▶ **What you are asked to do**
Set down the data below once more, precisely as it reads.
Extracted data START
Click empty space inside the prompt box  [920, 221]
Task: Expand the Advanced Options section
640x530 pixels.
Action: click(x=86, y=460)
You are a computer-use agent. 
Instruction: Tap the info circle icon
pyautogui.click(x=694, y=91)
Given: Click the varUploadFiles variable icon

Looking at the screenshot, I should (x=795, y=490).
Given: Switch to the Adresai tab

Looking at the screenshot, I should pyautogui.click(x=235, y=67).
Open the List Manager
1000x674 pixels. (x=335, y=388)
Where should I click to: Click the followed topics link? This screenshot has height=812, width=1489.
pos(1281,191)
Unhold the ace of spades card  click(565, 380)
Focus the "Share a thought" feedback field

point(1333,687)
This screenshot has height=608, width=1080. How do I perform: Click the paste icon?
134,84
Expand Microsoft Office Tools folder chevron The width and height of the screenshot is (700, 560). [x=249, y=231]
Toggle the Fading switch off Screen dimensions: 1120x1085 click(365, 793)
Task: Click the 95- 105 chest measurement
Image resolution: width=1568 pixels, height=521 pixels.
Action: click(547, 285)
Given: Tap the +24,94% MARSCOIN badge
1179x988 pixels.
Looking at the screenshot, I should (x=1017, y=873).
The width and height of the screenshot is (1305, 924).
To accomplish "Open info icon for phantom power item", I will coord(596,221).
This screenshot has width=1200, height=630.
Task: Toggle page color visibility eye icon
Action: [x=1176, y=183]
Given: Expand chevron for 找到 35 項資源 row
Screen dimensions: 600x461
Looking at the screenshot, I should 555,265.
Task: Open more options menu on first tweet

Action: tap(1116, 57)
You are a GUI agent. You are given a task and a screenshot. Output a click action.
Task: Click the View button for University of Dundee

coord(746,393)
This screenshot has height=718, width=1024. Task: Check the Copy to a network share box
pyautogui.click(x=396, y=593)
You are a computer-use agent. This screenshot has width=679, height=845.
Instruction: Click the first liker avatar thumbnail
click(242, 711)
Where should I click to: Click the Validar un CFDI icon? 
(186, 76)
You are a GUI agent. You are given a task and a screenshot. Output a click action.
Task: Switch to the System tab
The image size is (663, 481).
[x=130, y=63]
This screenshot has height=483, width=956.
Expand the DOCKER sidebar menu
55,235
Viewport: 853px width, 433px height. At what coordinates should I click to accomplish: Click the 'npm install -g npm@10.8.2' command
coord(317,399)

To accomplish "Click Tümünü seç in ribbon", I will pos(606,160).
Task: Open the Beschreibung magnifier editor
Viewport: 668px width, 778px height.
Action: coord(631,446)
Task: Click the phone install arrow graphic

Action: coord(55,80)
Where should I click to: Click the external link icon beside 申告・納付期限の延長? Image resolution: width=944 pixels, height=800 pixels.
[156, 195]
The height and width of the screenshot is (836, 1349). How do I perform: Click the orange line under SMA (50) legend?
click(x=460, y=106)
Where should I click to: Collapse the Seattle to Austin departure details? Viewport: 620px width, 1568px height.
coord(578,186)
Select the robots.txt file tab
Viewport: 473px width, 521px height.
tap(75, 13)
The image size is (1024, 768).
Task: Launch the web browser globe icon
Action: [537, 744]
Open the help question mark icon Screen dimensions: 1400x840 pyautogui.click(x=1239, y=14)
Extracted data END
▶ **Output**
Click empty space inside the prompt box  [920, 221]
Task: Expand the Advanced Options section
640x530 pixels.
Action: click(x=86, y=460)
You are a computer-use agent. 
Instruction: Tap the info circle icon
pyautogui.click(x=694, y=91)
Given: Click the varUploadFiles variable icon

Looking at the screenshot, I should (x=795, y=490).
Given: Switch to the Adresai tab

Looking at the screenshot, I should pyautogui.click(x=235, y=67).
Open the List Manager
1000x674 pixels. (x=335, y=388)
Where should I click to: Click the followed topics link? This screenshot has height=812, width=1489.
pos(1281,191)
Unhold the ace of spades card  click(565, 380)
Focus the "Share a thought" feedback field

point(1333,687)
This screenshot has height=608, width=1080. How do I perform: Click the paste icon?
134,84
Expand Microsoft Office Tools folder chevron The width and height of the screenshot is (700, 560). [x=249, y=231]
Toggle the Fading switch off Screen dimensions: 1120x1085 click(365, 793)
Task: Click the 95- 105 chest measurement
Image resolution: width=1568 pixels, height=521 pixels.
Action: click(547, 285)
Given: Tap the +24,94% MARSCOIN badge
1179x988 pixels.
Looking at the screenshot, I should (x=1017, y=873).
The width and height of the screenshot is (1305, 924).
To accomplish "Open info icon for phantom power item", I will coord(596,221).
This screenshot has width=1200, height=630.
Task: Toggle page color visibility eye icon
Action: [x=1176, y=183]
Given: Expand chevron for 找到 35 項資源 row
Screen dimensions: 600x461
Looking at the screenshot, I should 555,265.
Task: Open more options menu on first tweet

Action: tap(1116, 57)
You are a GUI agent. You are given a task and a screenshot. Output a click action.
Task: Click the View button for University of Dundee

coord(746,393)
This screenshot has height=718, width=1024. Task: Check the Copy to a network share box
pyautogui.click(x=396, y=593)
You are a computer-use agent. This screenshot has width=679, height=845.
Instruction: Click the first liker avatar thumbnail
click(242, 711)
Where should I click to: Click the Validar un CFDI icon? 
(186, 76)
You are a GUI agent. You are given a task and a screenshot. Output a click action.
Task: Switch to the System tab
The image size is (663, 481).
[x=130, y=63]
This screenshot has height=483, width=956.
Expand the DOCKER sidebar menu
55,235
Viewport: 853px width, 433px height. At what coordinates should I click to accomplish: Click the 'npm install -g npm@10.8.2' command
coord(317,399)

To accomplish "Click Tümünü seç in ribbon", I will pos(606,160).
Task: Open the Beschreibung magnifier editor
Viewport: 668px width, 778px height.
Action: coord(631,446)
Task: Click the phone install arrow graphic

Action: coord(55,80)
Where should I click to: Click the external link icon beside 申告・納付期限の延長? Image resolution: width=944 pixels, height=800 pixels.
[156, 195]
The height and width of the screenshot is (836, 1349). How do I perform: Click the orange line under SMA (50) legend?
click(x=460, y=106)
Where should I click to: Collapse the Seattle to Austin departure details? Viewport: 620px width, 1568px height.
coord(578,186)
Select the robots.txt file tab
Viewport: 473px width, 521px height.
tap(75, 13)
The image size is (1024, 768).
Task: Launch the web browser globe icon
Action: [537, 744]
Open the help question mark icon Screen dimensions: 1400x840 pyautogui.click(x=1239, y=14)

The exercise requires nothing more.